1. Create a certificate signing request.

   1. Generate a certificate signing request.

      ```
      openssl req -new -newkey rsa:4096 -nodes -days 365 \
          -keyout admin.key -out admin.csr -subj "/CN=admin"
      ```

   1. Create a certificate signing request in Kubernetes.

      ```
      BASE64_CSR=$(cat admin.csr | base64 -w 0)
      cat << EOF > admin-csr.yaml
      apiVersion: certificates.k8s.io/v1
      kind: CertificateSigningRequest
      metadata:
        name: admin-csr
      spec:
        signerName: kubernetes.io/kube-apiserver-client
        request: ${BASE64_CSR}
        usages:
        - client auth
      EOF
      ```

1. Create a certificate signing request using `kubectl`.

   ```
   kubectl create -f admin-csr.yaml
   ```

1. Check the status of the certificate signing request.

   ```
   kubectl get csr admin-csr
   ```

   An example output is as follows.

   ```
   NAME       AGE   REQUESTOR                       CONDITION
   admin-csr  11m   kubernetes-admin                Pending
   ```

   Kubernetes created the certificate signing request.

1. Approve the certificate signing request.

   ```
   kubectl certificate approve admin-csr
   ```

1. Recheck the certificate signing request status for approval.

   ```
   kubectl get csr admin-csr
   ```

   An example output is as follows.

   ```
   NAME       AGE   REQUESTOR                     CONDITION
   admin-csr  11m   kubernetes-admin              Approved
   ```

1. Retrieve and verify the certificate.

   1. Retrieve the certificate.

      ```
      kubectl get csr admin-csr -o jsonpath='{.status.certificate}' | base64 --decode > admin.crt
      ```

   1. Verify the certificate.

      ```
      cat admin.crt
      ```

1. Create a cluster role binding for an `admin` user.

   ```
   kubectl create clusterrolebinding admin --clusterrole=cluster-admin \
       --user=admin --group=system:masters
   ```

1. Generate a user-scoped kubeconfig for a disconnected state.
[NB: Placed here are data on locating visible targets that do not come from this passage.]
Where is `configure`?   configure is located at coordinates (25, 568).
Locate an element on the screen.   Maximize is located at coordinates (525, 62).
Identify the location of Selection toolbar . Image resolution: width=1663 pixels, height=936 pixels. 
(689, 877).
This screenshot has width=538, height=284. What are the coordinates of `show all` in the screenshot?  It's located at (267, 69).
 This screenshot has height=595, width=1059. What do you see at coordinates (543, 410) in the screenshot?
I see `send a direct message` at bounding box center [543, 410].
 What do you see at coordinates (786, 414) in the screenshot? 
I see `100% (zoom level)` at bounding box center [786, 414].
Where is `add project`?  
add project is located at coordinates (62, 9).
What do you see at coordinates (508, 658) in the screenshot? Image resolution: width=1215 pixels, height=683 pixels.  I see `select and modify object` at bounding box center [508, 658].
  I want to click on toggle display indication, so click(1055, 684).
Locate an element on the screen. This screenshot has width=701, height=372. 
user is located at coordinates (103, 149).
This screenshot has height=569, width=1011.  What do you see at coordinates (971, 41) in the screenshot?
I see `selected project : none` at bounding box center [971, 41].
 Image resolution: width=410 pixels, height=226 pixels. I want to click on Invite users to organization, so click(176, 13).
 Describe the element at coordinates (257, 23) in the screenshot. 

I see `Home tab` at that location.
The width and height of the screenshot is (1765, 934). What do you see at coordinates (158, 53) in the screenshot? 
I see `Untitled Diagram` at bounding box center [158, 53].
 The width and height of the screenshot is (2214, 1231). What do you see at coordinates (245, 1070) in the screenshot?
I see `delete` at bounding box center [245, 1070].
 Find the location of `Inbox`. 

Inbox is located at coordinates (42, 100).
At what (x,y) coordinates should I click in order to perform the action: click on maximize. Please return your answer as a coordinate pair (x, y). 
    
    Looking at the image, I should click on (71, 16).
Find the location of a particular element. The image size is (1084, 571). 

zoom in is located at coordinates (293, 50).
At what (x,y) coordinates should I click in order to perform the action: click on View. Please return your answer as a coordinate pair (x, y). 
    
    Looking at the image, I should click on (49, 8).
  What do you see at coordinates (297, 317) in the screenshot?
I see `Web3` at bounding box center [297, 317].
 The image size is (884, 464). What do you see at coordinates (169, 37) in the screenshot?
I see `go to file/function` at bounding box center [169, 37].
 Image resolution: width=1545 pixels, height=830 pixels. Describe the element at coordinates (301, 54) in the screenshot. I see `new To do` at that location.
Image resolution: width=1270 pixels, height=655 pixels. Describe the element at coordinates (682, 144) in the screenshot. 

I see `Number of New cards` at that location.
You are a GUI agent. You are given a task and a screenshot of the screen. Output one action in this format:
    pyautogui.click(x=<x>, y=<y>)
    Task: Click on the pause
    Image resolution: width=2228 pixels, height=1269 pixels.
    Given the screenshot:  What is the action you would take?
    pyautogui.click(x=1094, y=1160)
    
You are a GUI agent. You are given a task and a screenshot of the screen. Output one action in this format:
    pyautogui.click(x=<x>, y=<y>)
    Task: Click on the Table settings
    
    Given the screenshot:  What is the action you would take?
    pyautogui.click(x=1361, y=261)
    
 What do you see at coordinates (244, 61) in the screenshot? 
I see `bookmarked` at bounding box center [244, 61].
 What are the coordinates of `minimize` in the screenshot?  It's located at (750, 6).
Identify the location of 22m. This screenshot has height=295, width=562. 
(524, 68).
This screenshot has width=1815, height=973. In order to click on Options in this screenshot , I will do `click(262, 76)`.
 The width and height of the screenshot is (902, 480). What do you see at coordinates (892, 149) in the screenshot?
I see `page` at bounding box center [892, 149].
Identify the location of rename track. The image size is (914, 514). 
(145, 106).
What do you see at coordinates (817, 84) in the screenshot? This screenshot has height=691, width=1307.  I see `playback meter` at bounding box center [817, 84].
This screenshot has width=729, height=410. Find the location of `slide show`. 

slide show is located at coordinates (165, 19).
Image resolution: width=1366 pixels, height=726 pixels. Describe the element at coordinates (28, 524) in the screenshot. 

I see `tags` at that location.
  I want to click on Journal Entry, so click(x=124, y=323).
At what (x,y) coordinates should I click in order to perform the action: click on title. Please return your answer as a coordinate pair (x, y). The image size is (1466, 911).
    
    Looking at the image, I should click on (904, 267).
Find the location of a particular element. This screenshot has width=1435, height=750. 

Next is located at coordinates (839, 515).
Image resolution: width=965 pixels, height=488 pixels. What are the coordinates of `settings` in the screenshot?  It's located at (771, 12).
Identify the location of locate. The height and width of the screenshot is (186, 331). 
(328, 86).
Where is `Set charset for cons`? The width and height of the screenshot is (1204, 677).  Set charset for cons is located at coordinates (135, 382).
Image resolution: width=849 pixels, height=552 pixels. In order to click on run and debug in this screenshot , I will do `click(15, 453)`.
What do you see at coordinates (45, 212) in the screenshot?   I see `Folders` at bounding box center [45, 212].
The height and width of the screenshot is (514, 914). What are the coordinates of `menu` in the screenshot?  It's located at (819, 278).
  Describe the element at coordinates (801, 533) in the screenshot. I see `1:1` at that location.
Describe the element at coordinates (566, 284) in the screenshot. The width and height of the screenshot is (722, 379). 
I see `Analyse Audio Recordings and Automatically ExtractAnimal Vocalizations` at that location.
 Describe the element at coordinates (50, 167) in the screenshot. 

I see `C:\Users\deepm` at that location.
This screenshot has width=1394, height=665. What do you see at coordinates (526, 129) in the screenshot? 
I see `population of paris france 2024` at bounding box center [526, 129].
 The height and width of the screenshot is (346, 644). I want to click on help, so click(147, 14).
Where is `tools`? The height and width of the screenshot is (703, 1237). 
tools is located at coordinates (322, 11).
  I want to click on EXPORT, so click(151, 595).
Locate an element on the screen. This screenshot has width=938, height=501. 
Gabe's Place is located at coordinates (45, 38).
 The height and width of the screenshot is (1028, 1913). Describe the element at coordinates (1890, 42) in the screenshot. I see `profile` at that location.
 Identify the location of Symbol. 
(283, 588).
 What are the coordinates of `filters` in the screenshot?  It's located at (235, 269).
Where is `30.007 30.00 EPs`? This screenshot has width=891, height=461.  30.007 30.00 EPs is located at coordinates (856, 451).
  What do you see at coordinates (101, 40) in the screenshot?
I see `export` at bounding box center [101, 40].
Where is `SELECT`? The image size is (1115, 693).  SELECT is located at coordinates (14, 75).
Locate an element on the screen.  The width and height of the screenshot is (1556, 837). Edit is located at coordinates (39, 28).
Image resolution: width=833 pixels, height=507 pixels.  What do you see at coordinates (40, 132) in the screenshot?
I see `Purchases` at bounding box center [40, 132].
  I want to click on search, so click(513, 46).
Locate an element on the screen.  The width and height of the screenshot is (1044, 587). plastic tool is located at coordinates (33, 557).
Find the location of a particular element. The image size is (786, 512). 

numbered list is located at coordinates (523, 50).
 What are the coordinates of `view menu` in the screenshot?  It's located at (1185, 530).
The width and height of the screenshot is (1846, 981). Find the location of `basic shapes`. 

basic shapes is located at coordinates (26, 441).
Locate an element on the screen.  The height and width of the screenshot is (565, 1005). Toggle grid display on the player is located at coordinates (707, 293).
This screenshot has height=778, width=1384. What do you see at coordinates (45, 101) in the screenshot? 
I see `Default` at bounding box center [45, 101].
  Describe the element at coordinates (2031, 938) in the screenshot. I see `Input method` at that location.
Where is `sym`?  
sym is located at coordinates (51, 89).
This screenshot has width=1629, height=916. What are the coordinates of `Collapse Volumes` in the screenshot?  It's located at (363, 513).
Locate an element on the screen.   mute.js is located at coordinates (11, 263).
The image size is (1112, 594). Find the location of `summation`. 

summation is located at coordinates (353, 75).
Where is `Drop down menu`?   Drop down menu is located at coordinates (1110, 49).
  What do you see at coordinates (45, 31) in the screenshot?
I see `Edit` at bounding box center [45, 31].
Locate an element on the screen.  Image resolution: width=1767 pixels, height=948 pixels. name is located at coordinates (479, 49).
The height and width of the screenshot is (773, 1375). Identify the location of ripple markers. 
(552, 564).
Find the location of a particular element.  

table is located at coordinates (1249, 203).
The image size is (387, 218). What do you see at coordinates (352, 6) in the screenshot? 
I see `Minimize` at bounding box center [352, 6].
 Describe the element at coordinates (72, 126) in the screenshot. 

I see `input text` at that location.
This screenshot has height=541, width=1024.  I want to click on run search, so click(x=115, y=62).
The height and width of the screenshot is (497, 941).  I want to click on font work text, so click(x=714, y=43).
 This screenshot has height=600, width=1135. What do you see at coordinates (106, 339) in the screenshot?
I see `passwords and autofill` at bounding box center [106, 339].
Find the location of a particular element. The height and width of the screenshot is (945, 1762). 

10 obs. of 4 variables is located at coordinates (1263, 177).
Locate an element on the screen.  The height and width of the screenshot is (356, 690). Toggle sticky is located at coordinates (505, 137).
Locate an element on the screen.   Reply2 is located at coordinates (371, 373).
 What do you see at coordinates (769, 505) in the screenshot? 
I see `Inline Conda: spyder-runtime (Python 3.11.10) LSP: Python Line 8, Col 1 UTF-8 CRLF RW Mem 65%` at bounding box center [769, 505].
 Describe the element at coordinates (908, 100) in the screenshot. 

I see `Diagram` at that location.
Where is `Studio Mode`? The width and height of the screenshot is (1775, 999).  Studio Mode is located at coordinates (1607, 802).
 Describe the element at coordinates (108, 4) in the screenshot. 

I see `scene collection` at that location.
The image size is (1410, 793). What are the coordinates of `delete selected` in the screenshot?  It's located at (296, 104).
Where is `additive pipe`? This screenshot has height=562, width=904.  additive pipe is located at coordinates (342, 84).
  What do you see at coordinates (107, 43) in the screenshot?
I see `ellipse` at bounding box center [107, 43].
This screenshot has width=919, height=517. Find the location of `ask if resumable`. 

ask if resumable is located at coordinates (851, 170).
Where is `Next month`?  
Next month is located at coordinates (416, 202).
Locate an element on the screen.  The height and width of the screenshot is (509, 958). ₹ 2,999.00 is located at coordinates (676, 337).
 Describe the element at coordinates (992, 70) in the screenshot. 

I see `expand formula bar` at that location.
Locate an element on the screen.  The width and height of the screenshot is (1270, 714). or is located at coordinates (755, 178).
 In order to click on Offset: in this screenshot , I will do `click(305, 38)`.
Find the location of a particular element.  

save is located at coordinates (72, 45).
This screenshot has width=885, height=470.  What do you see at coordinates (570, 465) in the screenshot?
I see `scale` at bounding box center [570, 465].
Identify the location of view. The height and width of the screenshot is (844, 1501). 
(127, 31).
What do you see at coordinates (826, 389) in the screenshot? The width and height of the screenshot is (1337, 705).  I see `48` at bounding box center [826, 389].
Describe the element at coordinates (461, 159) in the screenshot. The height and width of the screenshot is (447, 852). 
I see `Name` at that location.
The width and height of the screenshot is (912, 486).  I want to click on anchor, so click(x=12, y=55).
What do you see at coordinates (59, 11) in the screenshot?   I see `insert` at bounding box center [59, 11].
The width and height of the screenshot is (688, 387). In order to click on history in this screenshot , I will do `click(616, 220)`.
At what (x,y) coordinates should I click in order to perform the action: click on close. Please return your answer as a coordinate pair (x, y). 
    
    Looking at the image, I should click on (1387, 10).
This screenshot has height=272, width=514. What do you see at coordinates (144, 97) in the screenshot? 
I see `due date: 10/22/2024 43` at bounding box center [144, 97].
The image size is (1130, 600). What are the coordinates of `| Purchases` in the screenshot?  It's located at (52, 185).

   You can generate a `kubeconfig` file using the downloaded `admin` certificates. Replace *my-cluster* and *apiserver-endpoint* in the following commands.

   ```
   aws eks describe-cluster --name my-cluster \
       --query "cluster.certificateAuthority" \
       --output text | base64 --decode > ca.crt
   ```

   ```
   kubectl config --kubeconfig admin.kubeconfig set-cluster my-cluster \
       --certificate-authority=ca.crt --server apiserver-endpoint --embed-certs
   ```

   ```
   kubectl config --kubeconfig admin.kubeconfig set-credentials admin \
       --client-certificate=admin.crt --client-key=admin.key --embed-certs
   ```

   ```
   kubectl config --kubeconfig admin.kubeconfig set-context admin@my-cluster \
       --cluster my-cluster --user admin
   ```

   ```
   kubectl config --kubeconfig admin.kubeconfig use-context admin@my-cluster
   ```

1. View your `kubeconfig` file.

   ```
   kubectl get nodes --kubeconfig admin.kubeconfig
   ```

1. If you have services already in production on your Outpost, skip this step. If Amazon EKS is the only service running on your Outpost and the Outpost isn’t currently in production, you can simulate a network disconnect. Before you go into production with your local cluster, simulate a disconnect to make sure that you can access your cluster when it’s in a disconnected state.

   1. Apply firewall rules on the networking devices that connect your Outpost to the Amazon Region. This disconnects the service link of the Outpost. You can’t create any new instances. Currently running instances lose connectivity to the Amazon Region and the internet.

   1. You can test the connection to your local cluster while disconnected using the `x509` certificate. Make sure to change your `kubeconfig` to the `admin.kubeconfig` that you created in a previous step. Replace *my-cluster* with the name of your local cluster.

      ```
      kubectl config use-context admin@my-cluster --kubeconfig admin.kubeconfig
      ```

   If you notice any issues with your local clusters while they’re in a disconnected state, we recommend opening a support ticket.